--- Given task ---
Reproduce the rows below verbatim, beginning at the line that contains "Image resolution: width=348" and ending with the line that contains "click(523, 31)". Leave the pictures out of your reply.

--- Records for this exercise ---
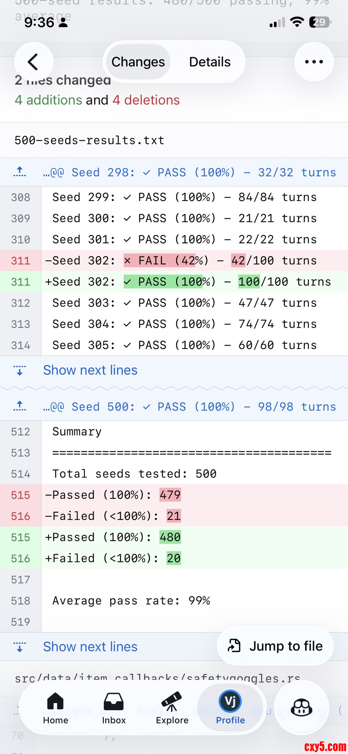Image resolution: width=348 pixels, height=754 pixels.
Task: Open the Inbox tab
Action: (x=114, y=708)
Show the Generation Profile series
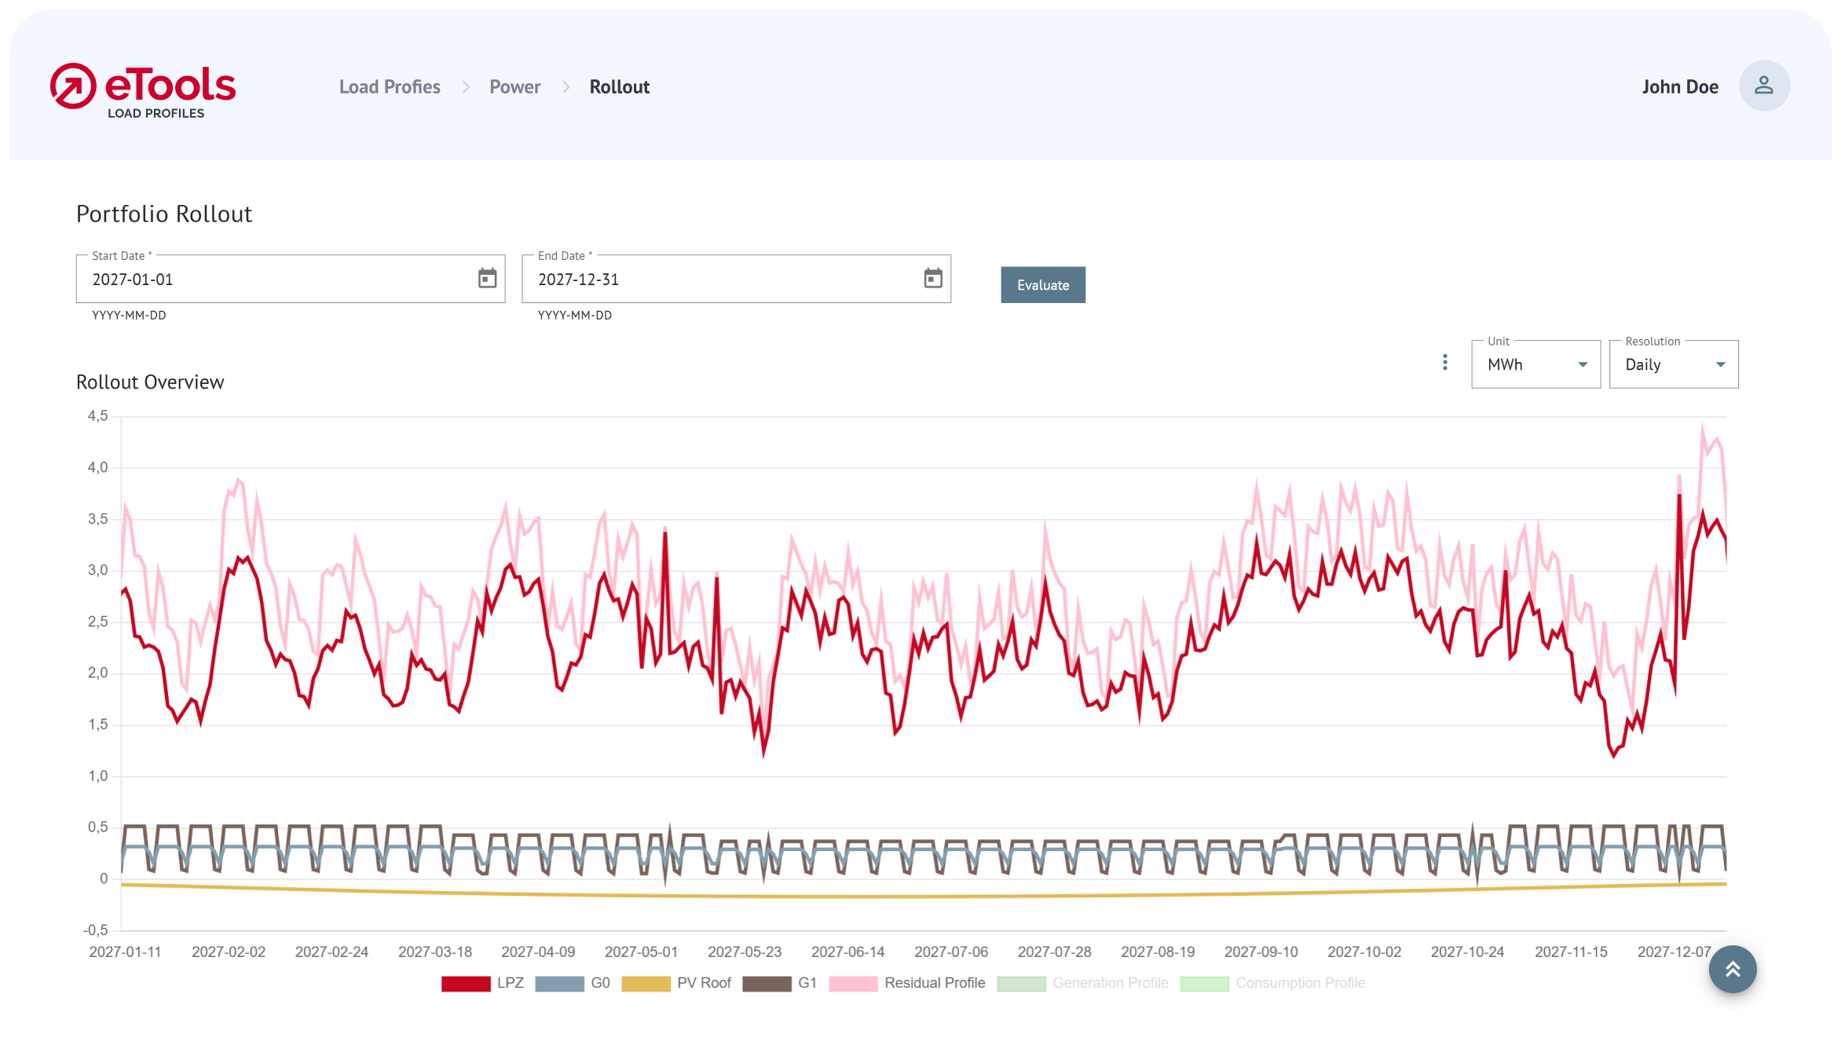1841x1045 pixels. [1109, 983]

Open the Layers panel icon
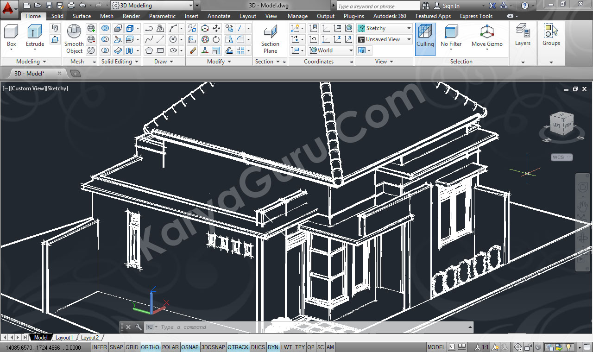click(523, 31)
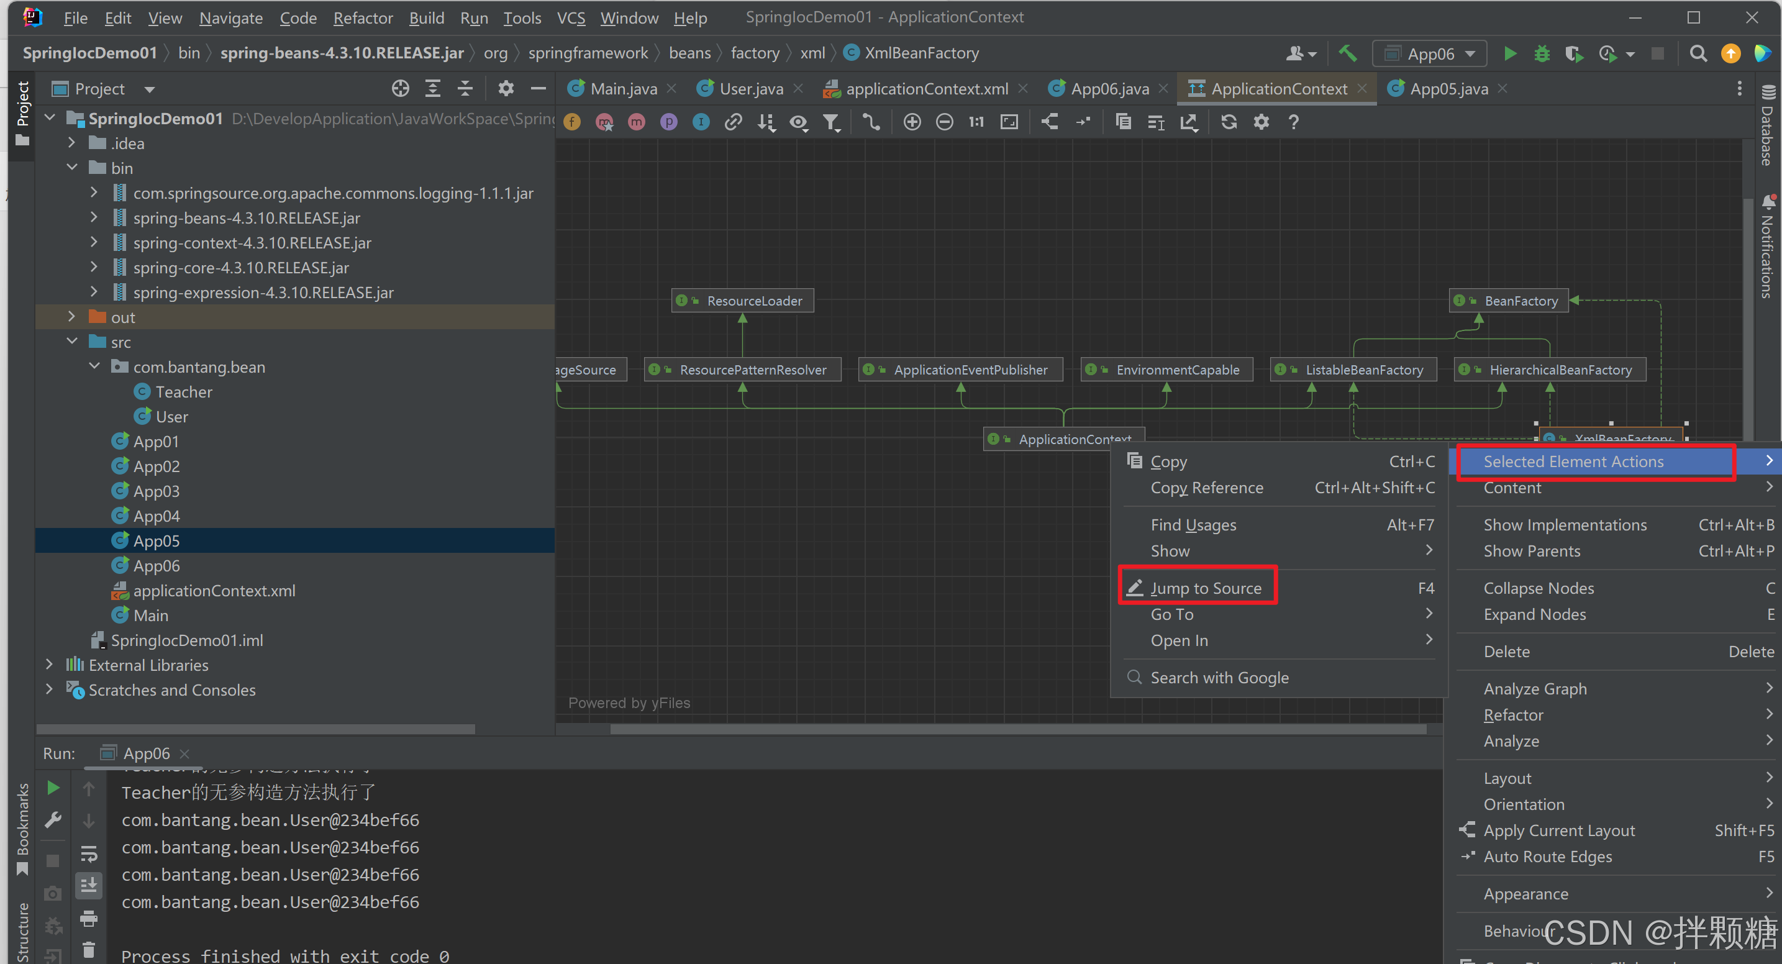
==
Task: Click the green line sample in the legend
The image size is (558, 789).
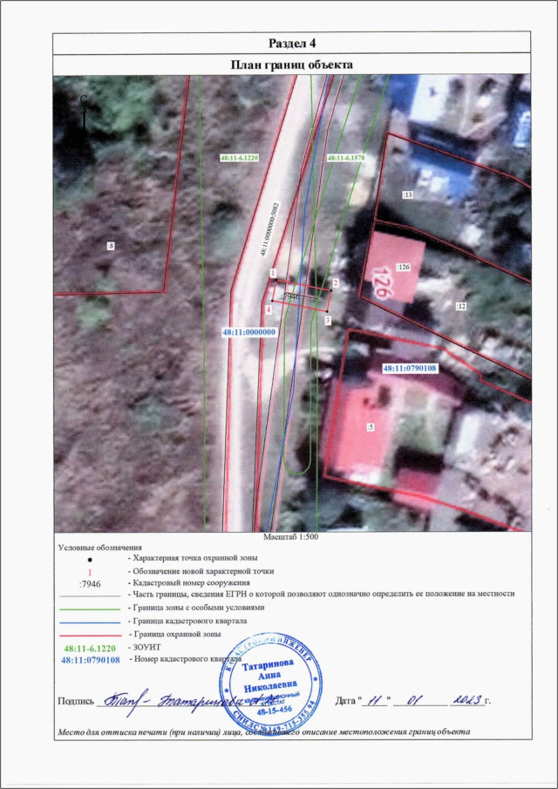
...
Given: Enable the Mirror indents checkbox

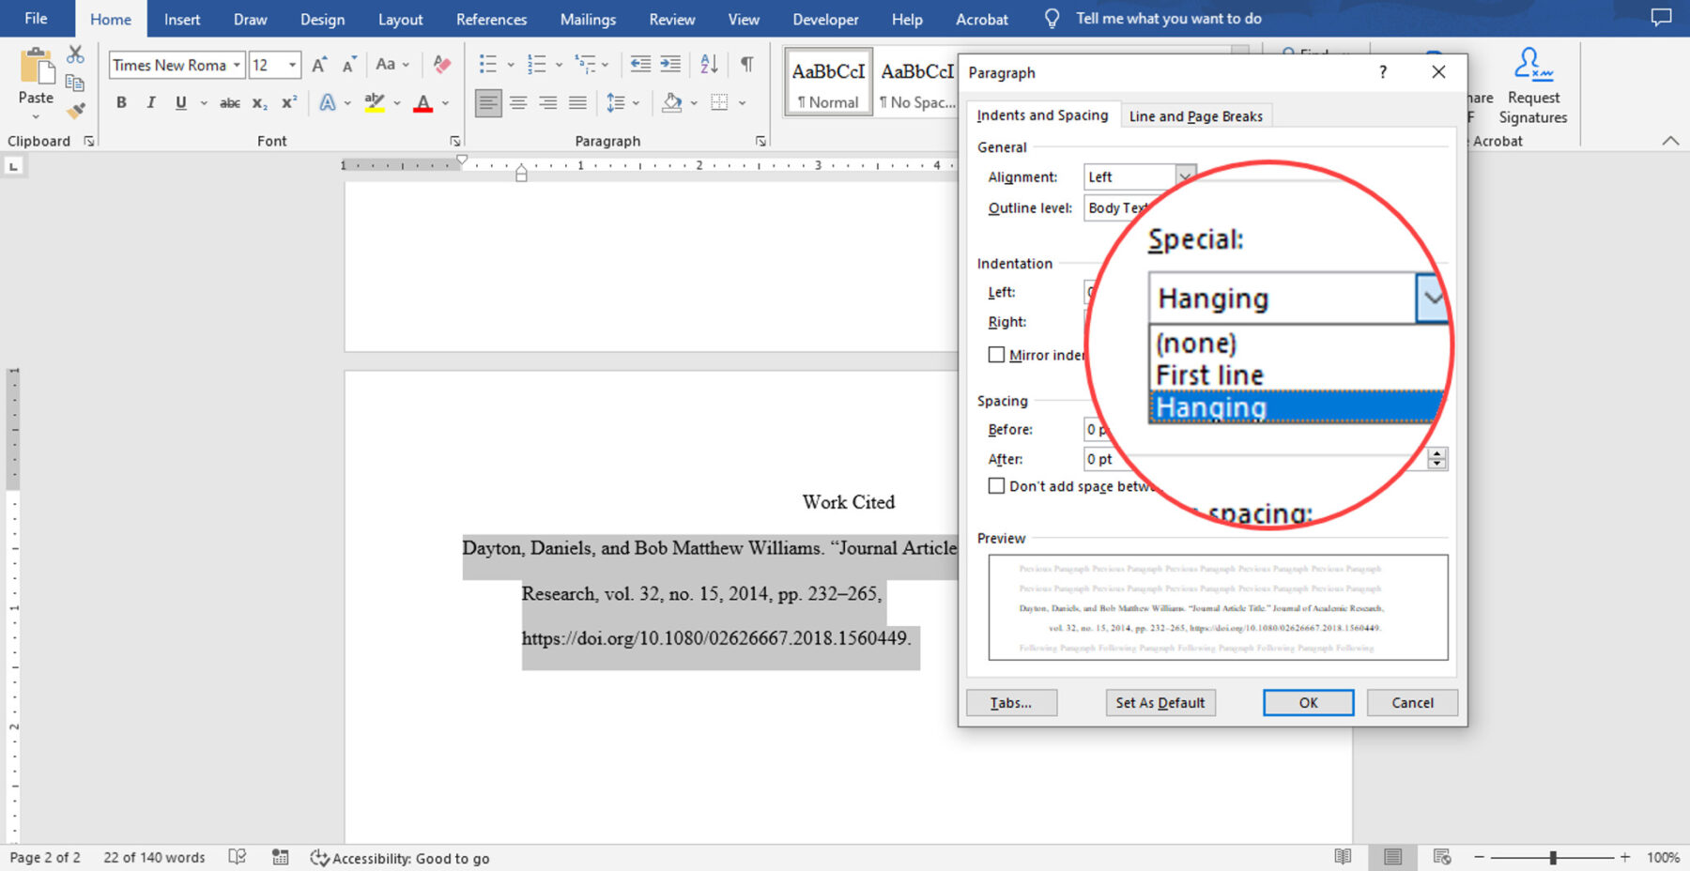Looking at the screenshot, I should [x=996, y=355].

--- Reply to the task ---
Image resolution: width=348 pixels, height=754 pixels.
Task: Open the Inbox tab
Action: (x=114, y=708)
Show the Generation Profile series
1841x1045 pixels. [1109, 983]

Open the Layers panel icon
click(523, 31)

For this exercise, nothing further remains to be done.